Listed entries:

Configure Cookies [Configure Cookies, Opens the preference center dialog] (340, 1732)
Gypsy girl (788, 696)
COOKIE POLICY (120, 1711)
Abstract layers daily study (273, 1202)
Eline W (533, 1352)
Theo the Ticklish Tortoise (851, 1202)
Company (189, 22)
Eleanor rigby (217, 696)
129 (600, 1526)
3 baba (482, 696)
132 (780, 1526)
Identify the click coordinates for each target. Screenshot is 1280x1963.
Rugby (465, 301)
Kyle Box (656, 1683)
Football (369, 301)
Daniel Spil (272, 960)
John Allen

Instructions for the task:
Update the records by replacing "Football" with "Soccer", and give every line back with nothing else changed.

Solution to this exercise:
Configure Cookies [Configure Cookies, Opens the preference center dialog] (340, 1732)
Gypsy girl (788, 696)
COOKIE POLICY (120, 1711)
Abstract layers daily study (273, 1202)
Eline W (533, 1352)
Theo the Ticklish Tortoise (851, 1202)
Company (189, 22)
Eleanor rigby (217, 696)
129 (600, 1526)
3 baba (482, 696)
132 (780, 1526)
Identify the click coordinates for each target. Screenshot is 1280x1963.
Rugby (465, 301)
Kyle Box (656, 1683)
Soccer (369, 301)
Daniel Spil (272, 960)
John Allen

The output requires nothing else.